28 Mart 2024, Perşembe
Haber Giriş: 08.10.2021 04:30 | Son Güncelleme: 16.02.2022 15:17

Afganistan halkının nefes alma savaşı

Afganistan’da konuştuğum hemen herkes ülkeden gitmek için yardım istiyor. Taliban’ın işleri yoluna koymak adına istediği müddet, sanki her geçen gün koca bir ülkenin boynuna dolanıyor
Afganistan halkının nefes alma savaşı
Eskiden Sağlık Bakanlığı tarafından kullanılan ahşap bina, bugün Taliban şehir emniyet güçleri tarafından karakola çevirilmiş. Bu binaya, hayatımın en enteresan röportaj düzeneğinin asli parçası olacağımı bilmeden giriyorum. Uzun, ince bir odanın arka köşesinde, kocaman bir toplantı masasının çeperinde tek başıma oturmamı istiyorlar. Bulunduğum yerden odanın öteki köşesinde oturan Taliban heyetine soruları bağırarak sormak zorundayım. Odadaki erkekler, sırtları bana dönük oturuyor.
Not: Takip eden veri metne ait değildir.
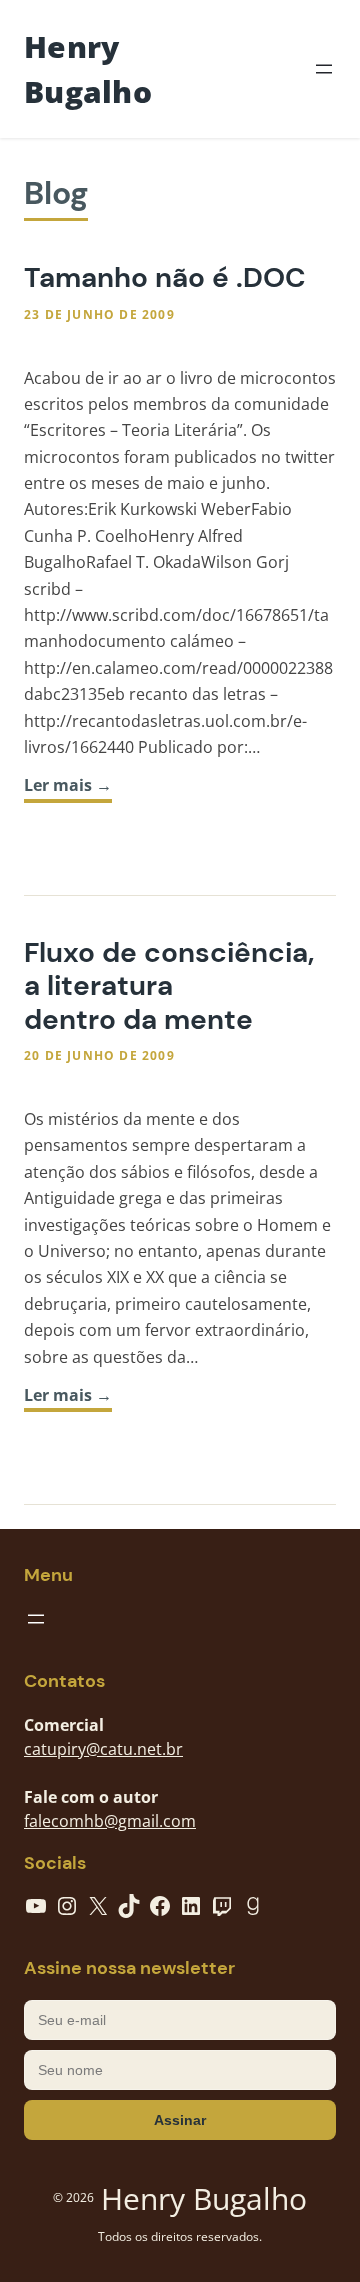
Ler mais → (68, 785)
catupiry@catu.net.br (103, 1749)
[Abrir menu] (324, 69)
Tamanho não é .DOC (165, 278)
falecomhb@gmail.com (110, 1821)
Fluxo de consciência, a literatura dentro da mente (169, 986)
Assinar (180, 2120)
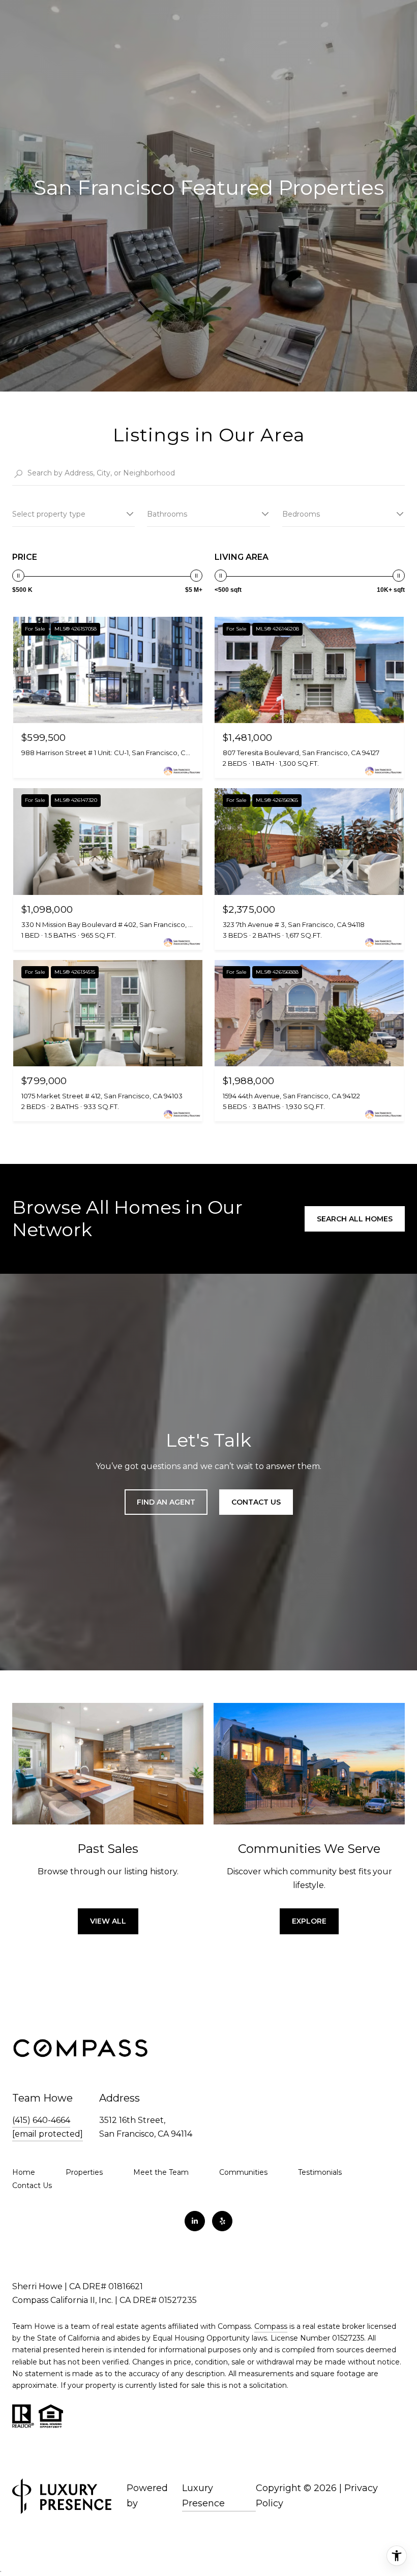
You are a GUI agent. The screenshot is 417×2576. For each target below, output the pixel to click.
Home (23, 2172)
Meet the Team (161, 2172)
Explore (309, 1921)
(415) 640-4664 (41, 2120)
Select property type (48, 514)
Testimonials (320, 2172)
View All (108, 1921)
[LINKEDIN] (195, 2221)
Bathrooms (167, 514)
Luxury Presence (203, 2495)
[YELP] (222, 2221)
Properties (84, 2172)
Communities (243, 2172)
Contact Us (32, 2185)
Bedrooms (301, 514)
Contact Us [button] (256, 1502)
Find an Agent (166, 1502)
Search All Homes (355, 1218)
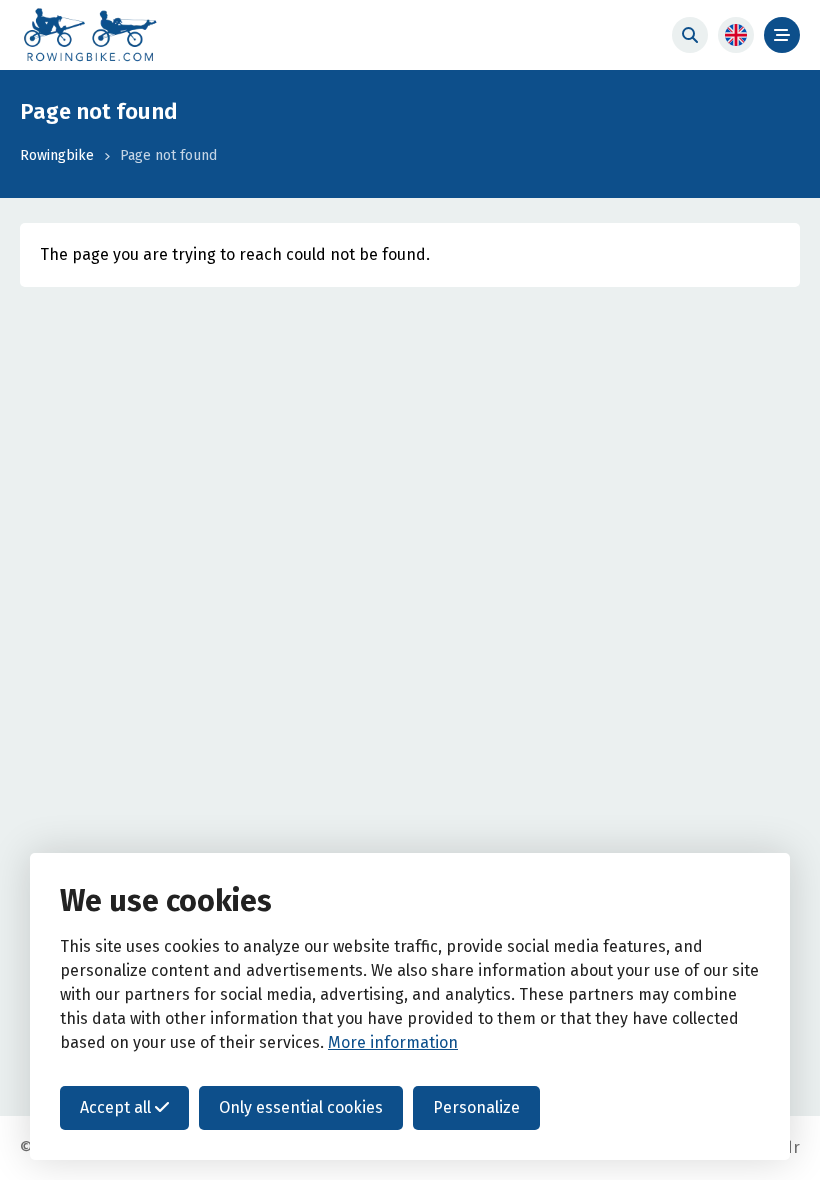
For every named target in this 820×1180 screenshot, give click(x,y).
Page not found (168, 155)
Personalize (476, 1107)
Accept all (117, 1107)
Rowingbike (57, 155)
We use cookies (166, 901)
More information (393, 1042)
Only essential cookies (301, 1107)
Hapishaneleri görmek istediğimi söyleyince Kabil emniyetinden sorumlu Taliban mensubu küçük suçlar için birkaç saat tutulan mahkumlar dışında kimsenin olmadığını aktarıyor bana. “Bugüne kadar öldürülen, tecavüz edilen kimseyi duydunuz mu? Duyduysanız söyleyin” diyor gururla. 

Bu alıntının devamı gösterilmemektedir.